> [EXERCISES]:
a – From the InstCombine commit text, reproduce word for word the passage starting at "We could get" and ending at "positions I think.".
b – For each statement below, say yes or no according to the InstCombine commit text, and quote the words that decide it.
(i) The change was reviewed by fpetrogalli.
(ii) The first insertelement instruction can be reused no matter which position it inserts at.
(iii) The diff adds a variable named FirstIE that starts as nullptr.

-- BEGIN SUPPLIED TEXT --

[InstCombine] Fold insert sequence if first ins has multiple users.

Summary:
If the first insertelement instruction has multiple users and inserts at
position 0, we can re-use this instruction when folding a chain of
insertelement instructions. As we need to generate the first
insertelement instruction anyways, this should be a strict improvement.

We could get rid of the restriction of inserting at position 0 by
creating a different shufflemask, but it is probably worth to keep the
first insertelement instruction with position 0, as this is easier to do
efficiently than at other positions I think.

Reviewers: grosser, mkuper, fpetrogalli, efriedma

Reviewed By: fpetrogalli

Subscribers: gareevroman, llvm-commits

Differential Revision: https://reviews.llvm.org/D37064

llvm-svn: 312110
diff --git a/llvm/lib/Transforms/InstCombine/InstCombineVectorOps.cpp b/llvm/lib/Transforms/InstCombine/InstCombineVectorOps.cpp
index dd71a31..7380ec2 100644
--- a/llvm/lib/Transforms/InstCombine/InstCombineVectorOps.cpp
+++ b/llvm/lib/Transforms/InstCombine/InstCombineVectorOps.cpp
@@ -615,6 +615,7 @@
   Value *SplatVal = InsElt.getOperand(1);
   InsertElementInst *CurrIE = &InsElt;  
   SmallVector<bool, 16> ElementPresent(NumElements, false);
+  InsertElementInst *FirstIE = nullptr;
 
   // Walk the chain backwards, keeping track of which indices we inserted into,
   // until we hit something that isn't an insert of the splatted value.
@@ -623,12 +624,18 @@
     if (!Idx || CurrIE->getOperand(1) != SplatVal)
       return nullptr;
 
-    // Check none of the intermediate steps have any additional uses.

-- END SUPPLIED TEXT --
-- BEGIN INFORMATION SHOWN --

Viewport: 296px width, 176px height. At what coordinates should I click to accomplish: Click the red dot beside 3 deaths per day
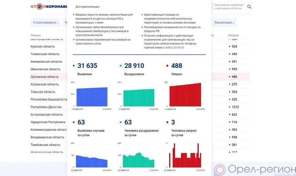[167, 123]
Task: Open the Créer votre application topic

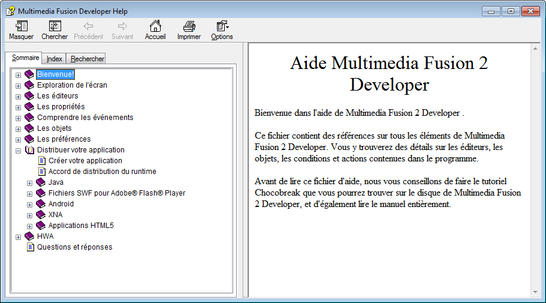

-- END INFORMATION SHOWN --

> [ANSWERS TO THE EXERCISES]:
a –
We could get rid of the restriction of inserting at position 0 by
creating a different shufflemask, but it is probably worth to keep the
first insertelement instruction with position 0, as this is easier to do
efficiently than at other positions I think.

b –
(i) Yes: "Reviewed By: fpetrogalli"
(ii) No: "If the first insertelement instruction has multiple users and inserts at position 0"
(iii) Yes: "InsertElementInst *FirstIE = nullptr;"